GIVEN PROBLEM ▸
Pick up the article below about the house label Classic Music Company and continue it from its last sentence, leaving aside the data that follows it.

EXTRACT PROVIDED ▸
--------------------------------
Label of the Month: Classic Music Company
A quintessential house music institution that united the sounds of Chicago and London, Classic Music Company‘s intrepid leader Luke Solomon walks us through the saga of the label’s 25-year history.
“When we came up with the idea of starting a record label, we didn’t have any music lined up for it, only a few schemes,” Luke Solomon explains from a noisy room in London. “We were trying to think of a name, and ‘Classic’ was something that we came up with while driving from a gig somewhere. That turned quite a few heads of the people we know well. They were just like, ‘You can’t call your record label that!’ They thought it was very ego driven. But we were young kids without a care in the world, and we figured we could rule the world, so we were just like, ‘Whatever, we’re not listening, this is what we’re going to call the label’.” Attempting to find some quiet, Solomon retreats to a stairwell, and we delve into the history of the label he founded in 1995 with Chicago luminary Derrick Carter.
When it first emerged, Classic Music Company became a focal point in the essential trans-Atlantic exchange of dance music between the two cities. Between Carter and Solomon’s friendship and musical tastes, Classic would become one of the world’s most admired house music imprints. From its meteoric rise in the ‘90s to its tumultuous backslide in the mid-2000s with the rise of digital and its subsequent revitalisation with Defected Records, Classic’s 25-year history is a clubland tale of dancefloor stardom, economic turmoil and musical perseverance.
After attending illegal raves in the UK countryside in the late ’80s and early ’90s, Solomon began DJing at the age of 21 while at University in London. He started working at a record store named Stop On By, where he first met DJ Ty Holden, who began handing him off-kilter cassettes and rare, DIY cuts of “less obvious” dance music. “That’s the point when I immediately started to find my sound and understand where my preferences lay,” Solomon says.
--------------------------------
SUPPLIED INFORMATION ▸
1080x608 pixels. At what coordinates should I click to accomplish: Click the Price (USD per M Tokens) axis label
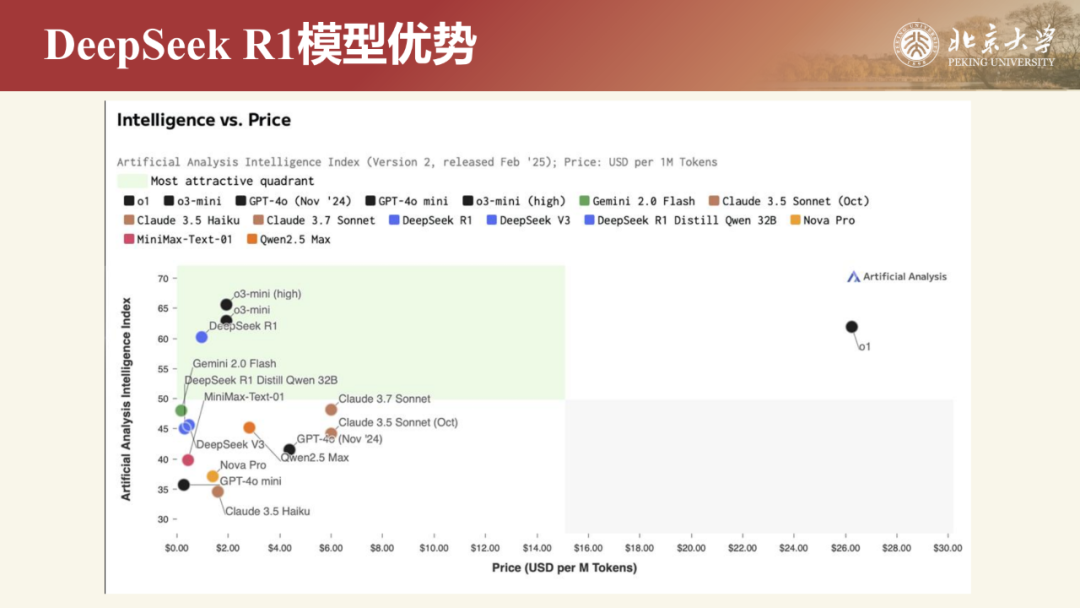563,567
--------------------------------
ANSWER TO THIS TASK ▸
Soon after he started working for Freetown Inc, an essential UK label that was an early home to house music giants like Roy Davis Jr, Felix Da Housecat, Robert Owens, Louie Vega, and more. Working promotion while stuffing records into envelopes all day, Solomon was learning how the business side of dance music operated. “It was around this time that I began to meet more people in the industry and make more friends,” Solomon explains.
Befriending people like Ron Trent after he was signed to Freetown’s sister label, Subwoofer, and linking up with Rob Mello at Zoom Records, who began teaching Solomon the ins and outs of production, Luke was quickly bolstering his network. As his DJ ambitions grew, Freetown boss and friend, the late Sangki Yeo, decided to let Solomon go from his job with the label — parting with the encouraging words, “you need to go be a DJ now.”
Even as Solomon’s status as a DJ continually grew, he still needed extra income. He was playing regular shows on pirate radio station Girls FM, when fellow DJ and friend Heidi Lawden got him an internship working promotion for Roger Sanchez and Marts Andrups’ label, Narcotic Records. There he met Trevor Jackson, Kenny Dope, and a slew of other creatives who would go on to become mammoths in the world of dance music. In 1995, tragedy struck when Narcotic’s label manager Marts Andrups died from a cerebral illness, and shortly after that, his other label mentor, Sangki Yeo, was tragically killed in a car crash.
“There was this tragedy that followed along the lines of my initial journey,” Solomon says. “But all the while, I just watched how labels were run and took it all in, but with no master plan in mind. I just soaked it up, and all these things were catalysts that led to my initial trips to Chicago and building long lasting friendships with Derrick Carter and Chez Damier. And that’s where the next chapter of the story begins.”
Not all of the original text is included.